Diberitakan sebelumnya, hingga saat ini beberapa pasukan atau pembela Ukraina masih bertahan di Pabrik Baja Azovstal.
Namun mereka di tengah-tengah kepungan serta serangan Rusia.
Zelensky pun memperingatkan bahwa jika pasukan Rusia membunuh salah satu tentara terakhir yang mempertahankan pabrik baja Mariupol tersebut, maka Zelenzky akan menutup pintu damai dengan Rusia.
Ukraina akan meninggalkan pembicaraan damai dengan Moskow.
Presiden Ukraina juga mengatakan bahwa negaranya akan menarik diri dari pembicaraan damai jika Rusia mengadakan referendum kemerdekaan di Kota Kherson yang diduduki.
Mariupol tetap menjadi kota yang penting secara strategis dan telah dihancurkan oleh Rusia selama berminggu-minggu, dikutip dari The Sun.
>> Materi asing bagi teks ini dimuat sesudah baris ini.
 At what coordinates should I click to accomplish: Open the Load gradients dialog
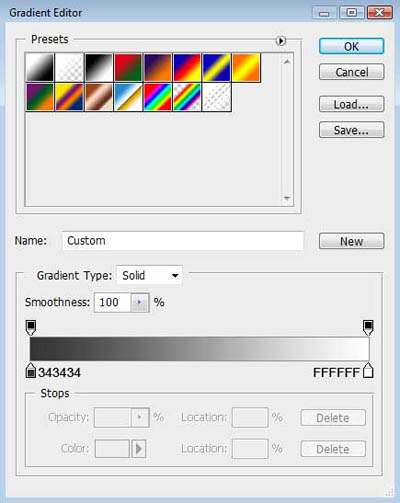[351, 104]
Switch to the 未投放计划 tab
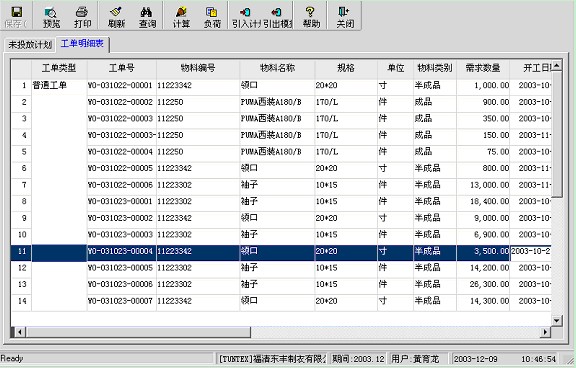Viewport: 576px width, 368px height. coord(30,45)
Para pejabat mengatakan evakuasi yang direncanakan terpaksa dihentikan lantaran penembakan yang intens di kota tersebut.
Baca juga: Pesawat Rusia, Termasuk Maskapai Sipilnya yang Menuju Suriah Dilarang Melintasi Wilayah Udara Turki
Pasukan Ukraina yang Terkepung di Pabrik Baja: Kami Terluka, Tewas, dan Kami Simpan Mayat Pejuang
Seorang pembela Ukraina, Svyatoslav Palamar, baru-baru ini mengungkapkan kesaksiannya terkait pabrik baja Azovstal yang terkepung oleh pasukan Rusia.
Diketahui dalam pabrik tersebut, banyak pasukan Ukraina bersembunyi, pabrik pun sebagian besar hancur dan warga sipil terperangkap di bawah bangunan yang runtuh.
Svyatoslav Palamar dari resimen Azov tersebut juga mengatakan para pembela telah menangkis gelombang serangan Rusia.
"Saya selalu mengatakan bahwa selama kita di sini, Mariupol tetap di bawah kendali Ukraina," katanya.
Seperti diketahui, sebagian besar Mariupol telah hancur dalam beberapa minggu, akibat pengeboman berat Rusia dan pertempuran jalanan yang intens.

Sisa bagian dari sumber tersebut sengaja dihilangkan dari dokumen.